Gavel in courtroom setting.

The U.S. Court of Appeals for the Fifth Circuit recently ruled that prohibitions against discriminatory employment practices against the LGTBQ+ community under Title VII of the Civil Rights Act of 1964 are inapplicable to religious, private, for-profit companies that possess sincere, religious objections to gender nonconforming conduct.

Quick Hits

  • The Fifth Circuit held that a private commercial business with sincere religious beliefs against gender-nonconforming conduct is exempt from Title VII of the Civil Rights Act of 1964.
  • The ruling found that despite the Supreme Court’s holding that Title VII prohibits discrimination based on sexual orientation, prohibiting such discrimination is not a sufficiently compelling interest to override religious liberty in all cases.

In Braidwood Management v. Equal Employment Opportunity Commission, a panel for the Fifth Circuit held that a Christian-owned wellness center is exempt from Title VII because compliance would “substantially burden” its “religious beliefs about homosexual and transgender conduct.” The ruling, which was released on June 20, 2023, comes after the Supreme Court of the United States in its 2020 decision in Bostock v. Clayton County held that Title VII forbids discrimination based on sexual orientation as a form of discrimination “on the basis of sex.”

The court further found that the U.S. Equal Employment Opportunity Commission (EEOC) failed to show a “compelling interest” in refusing to recognize a religious exemption in enforcing Title VII to prohibit discrimination based on sexual orientation.

At the same time, the appellate court rejected class certification for all employers that oppose “homosexual or transgender behavior for religious or nonreligious reasons” and “church-type employer[s],” limiting its ruling to the individual claims.

The decision focused on the relationship between the Religious Freedom Restoration Act of 1993 (RFRA)—which prohibits the government from “substantially burdening” a person’s exercise of religion—and Title VII.


Braidwood Management Inc., which owns a wellness center and other businesses, and Bear Creek Bible Church, both of Texas, filed suit against the EEOC seeking a declaration that their policies did not violate Title VII. According to the decision, Braidwood enforces a policy requiring employees to wear clothes that conform with their “biological” gender, and Braidwood’s owner, who seeks to run his companies as “Christian” businesses, does not permit the hiring of people who exhibit nonheterosexual or gender nonconforming behavior, because of sincerely held religious beliefs. Bear Creek is a nondenominational Christian church that similarly does not hire people who exhibit nonheterosexual or gender nonconforming behavior. Both entities restrict bathroom usage by biological sex.

Since the policies violate current EEOC guidance, Braidwood and Bear Creek sought a ruling to affirm the legality of their policies, arguing that EEOC guidance following the Bostock decision prevents them from operating compatibly with their religious beliefs. They also sought a ruling to confirm that Title VII does not prohibit similarly situated employers from banning the employment of LGTBQ+ people.

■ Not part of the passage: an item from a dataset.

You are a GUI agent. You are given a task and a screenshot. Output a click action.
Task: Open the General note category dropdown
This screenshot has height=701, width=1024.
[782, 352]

The district court sided with Braidwood and separated the claims of Bear Creek into a “church-type employers’ class,” which the court found was statutorily exempt from Title VII.

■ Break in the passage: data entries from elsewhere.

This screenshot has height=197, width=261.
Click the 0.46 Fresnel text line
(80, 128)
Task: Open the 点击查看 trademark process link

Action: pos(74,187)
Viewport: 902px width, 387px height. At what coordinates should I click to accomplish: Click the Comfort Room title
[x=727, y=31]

Substantial Burden on Religious Beliefs

The Fifth Circuit found that challengers had standing, but rejected certification of the class claims. Still, the court agreed that Braidwood is exempt from Title VII based on the RFRA. The court stated that “[b]eing forced to employ someone to represent the company who behaves in a manner directly violative of the company’s convictions is a substantial burden and inhibits the practice of Braidwood’s beliefs.” The court stated that the EEOC’s position that Braidwood may not take adverse employment actions against individuals based on their sexual orientation would require the company “to comply wholeheartedly with the guidance it sees as sinful.”

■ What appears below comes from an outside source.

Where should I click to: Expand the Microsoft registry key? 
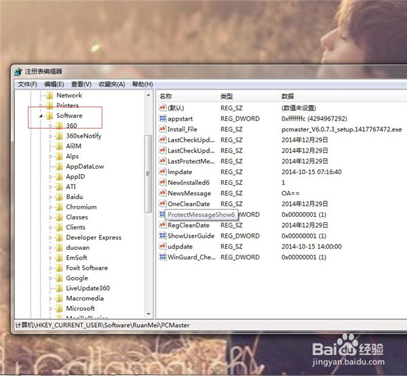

As the Fifth Circuit further explained, the RFRA places the burden on the government to prove in the face of a sincerely held religious belief there is a “compelling interest in [nonetheless] applying [Title VII] to” employers whose “sincere exercise of religion is being substantially burdened.” The court stated that the EEOC failed to carry this burden, at least as to Braidwood, noting that the Supreme Court has never held that preventing businesses from discriminating based on sexual orientation or gender identity “overrides religious liberty in all cases.”

Next Steps

On its face, the Braidwood ruling means private, religious employers within the Fifth Circuit, that sincerely believe all people should be heterosexual or cisgender, can enforce anti-LGTBQ+ policies without violating Title VII, unless or until the EEOC can articulate a compelling reason why Title VII’s protections trump the employers’ sincerely held beliefs, as required by the RFRA.

Ogletree Deakins will continue to monitor developments and will provide updates on the Employment Law, Louisianna, Mississippi, and Texas blogs as additional information becomes available.